Kohaku Namasu is a light and refreshing quick pickled dish made with crunchy daikon radish and vibrant carrots flavoured with yuzu citrus. Although it's commonly associated with Japanese New Year celebrations, this dish is seriously addictive, well loved and typically enjoyed all year around!
What is kohaku namasu (紅白なます)?
Namasu (なます or 膾) is a dish in which fish, shellfish, vegetables, etc. are chopped into thin strips and mixed with seasoning and vinegar.
Kohaku namasu is one type of "namasu" made with thinly sliced carrots and daikon radish. The word "kohaku" means "red and white" and the colours resemble "mizuhiki" (水引), a red and white obi string that is used as a decoration for celebrations and wrapping paper for gifts. It is considered a good-luck charm to wish for family peace.
Because its auspicious meaning, it is often used as part of the Osechi dishes eaten during the New Year.
A brief history of namasu
Namasu originally came from China and is believed to appeared more than 2000 years ago, the dish referred to food made from raw meat or raw fish chopped into thin strips. However, it is said that during the Qin dynasty, the use of raw meat became rare, and thinly sliced flesh of fish and shellfish, such as carp and sea bass, became the main ingredient.
In fact, in Japan, the word namasu was originally used to mean "raw meat", the same as in China. In the late Heian period (794-1185), however, the term was changed to fish and vegetables chopped into small pieces and mixed together, and from there it developed in its own unique way in Japan.
It is said that vinegar was first used in the Muromachi period (1336-1573), as it is used today in Japan. At that time, namasu was made using a condiment called irizake (煎り酒), which was made by adding dried bonito flakes and pickled plums to sake and boiling it down.
Furthermore, although namasu is now recognized as a side dish, until the Edo period (1603-1867), it was eaten as a main dish because fish meat was still often used in namasu.
Kohaku namasu as an osechi element
Osechi dishes are eaten during the New Year's celebrations in Japan, and each element of Osechi has various wishes and meanings. Kohaku namasu is no exception. As mentioned briefly earlier, the combination of red and white, the symbols of celebration, is associated with the wish for peace and tranquility.
Looking further, it is said that the daikon and carrot, which have their roots in the ground and grow straight through the soil, are superimposed on the wish for "stability of the house and family business" and "to keep one's feet on the ground".
Other types of namasu
Even though Kohaku Namasu is the most recognized, there are other types of Namasu.
- Hizu namasu (氷頭なます): A local dish from cold/north regions, which is made from the cartilage part of the salmon's snout.
- Imo namasu (いもなます): Namasu made with potatoes from around Iiyama City, Nagano Prefecture.
- Mizu namasu (水なます): Namasu made with fresh horse mackerel and other bluefish.
- Nuta namasu (ぬたなます): A dish of vegetables and seafood dressed with vinegared miso, which is considered as a type of namasu.
- Kaki namasu (柿なます): Kohaku namasu made with daikon radish and carrot with dried persimmon, from Nara Prefecture.

SUPPLIED MATERIAL ::
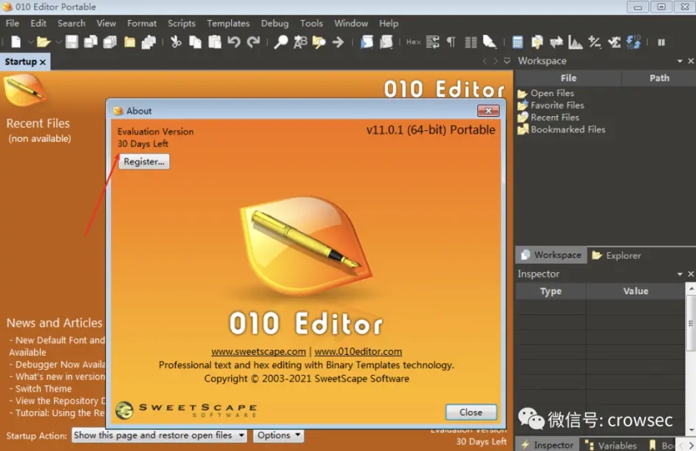The image size is (696, 451).
Task: Select the Hex toolbar toggle
Action: tap(414, 42)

EXERCISE GOAL :: Extend the article on kohaku namasu, picking up right after its last line. The data above was drawn from a separate source.

TASK ANSWER ::
Ingredients to make my kohaku namasu
While it's not essential, it's not unusual to flavour kohaku namasu with a citrus such as yuzu. The citrus flavour really compliments the dish and makes it seriously refreshing and addictive! Here are the ingredients I used to make yuzu infused kohaku namasu:
- Daikon radish
- Yuzu juice (optional)
- Yuzu peel (optional)
- Rice vinegar
- Soy sauce
- Dried kombu
If you can't get yuzu juice, you can substitute it with an equal amount of rice vinegar. For more substitution ideas, see below.
Instructions on how to make kohaku namasu
Kohaku namasu is delicious and very easy to make! Here are my step by step instructions on how to make kohaku namasu from scratch. See the recipe card at the bottom of the page for ingredient quantities.
How to cut daikon and carrot
Generally, the daikon and carrot in kohaku namasu are cut into thin "matchsticks" to represent "mizuhiki". How thin you cut depends on preference, but I personally like slightly thick sticks so that it keeps its crunch. The ratio of daikon to carrot is usually 2:1.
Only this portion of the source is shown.